To obtain the mechanical properties of collagen fibers in the aorta, other main constituents such as smooth muscle cells and elastin should be removed. Fibrous collagen in the aorta was obtained as follows: (1) thoracic aortas were excised and its adventitia and loose connective tissues on adventitial side were trimmed off; (2) the specimens were incubated in 68.5 U/ml of highly purified elastase (ES438, EPC, USA) for 2 h; (3) and they were cut into fibrous collagens of a few micrometers in diameter and ~100 μm in length by shaking the container containing the specimen. These specimens were then glued on two glass pipettes with urethane adhesive (Sista M5250, Henkel, Germany) to perform tensile test as stated in Sect. 7.4.1 (Fig. 7.8a).

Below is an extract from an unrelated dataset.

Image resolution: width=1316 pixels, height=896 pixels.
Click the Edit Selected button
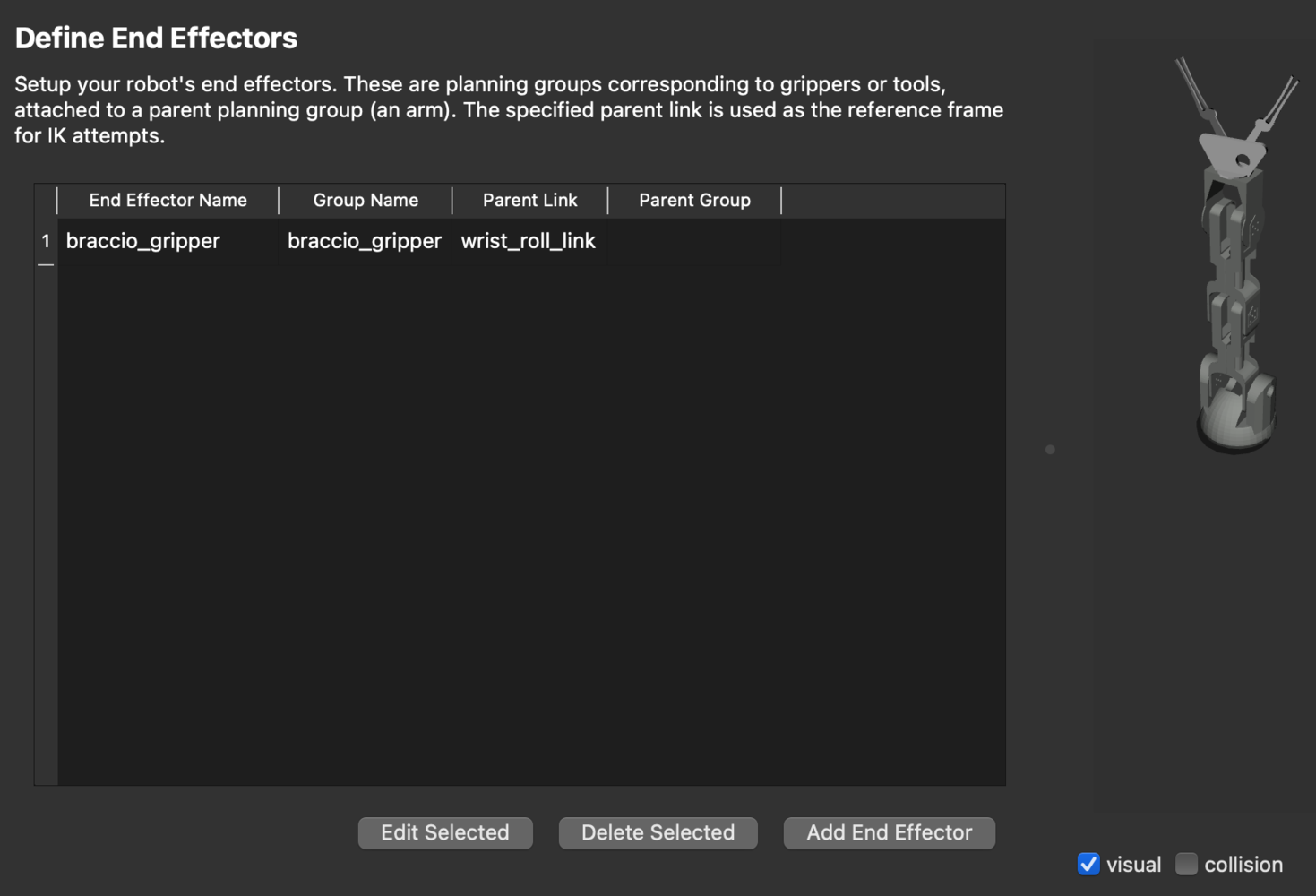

Stress-strain curve was obtained assuming that the specimen had a circular cross section.

Fig. 7.8
figure 8

Typical example of tensile test of fibrous collagen obtained from the aorta. (a) Typical image of tensile test. Scale bar = 30 μm. (b) An example of stress-strain curve of fibrous collagen

7.6.3 Tensile Test Results

An example of stress-strain curve of a collagen fiber obtained from a porcine thoracic aorta was shown in Fig. 7.8b. Calculated Young’s modulus of collagen fibers in the aorta was ~500 MPa, which was comparable to that of collagen fibers obtained from other tissues. The curve seemed to have multiple linear regions. This may indicate that the specimen was composed of multiple thinner fibers with different slack length. Similar phenomena were observed in the collagen fibrils obtained from the sea cucumber (Shen et al. 2010). Although their elastic modulus is dependent on specimen diameter, collagen fibers are still the stiffest material in the artery wall at a microscopic level. Roughly speaking, collagen fibers are 1000 times stiffer than the ELs and 10,000 times stiffer than the VSMCs. Collagen fibers may play important roles on intramural force transmission, although they are not abundant in the media of the arteries.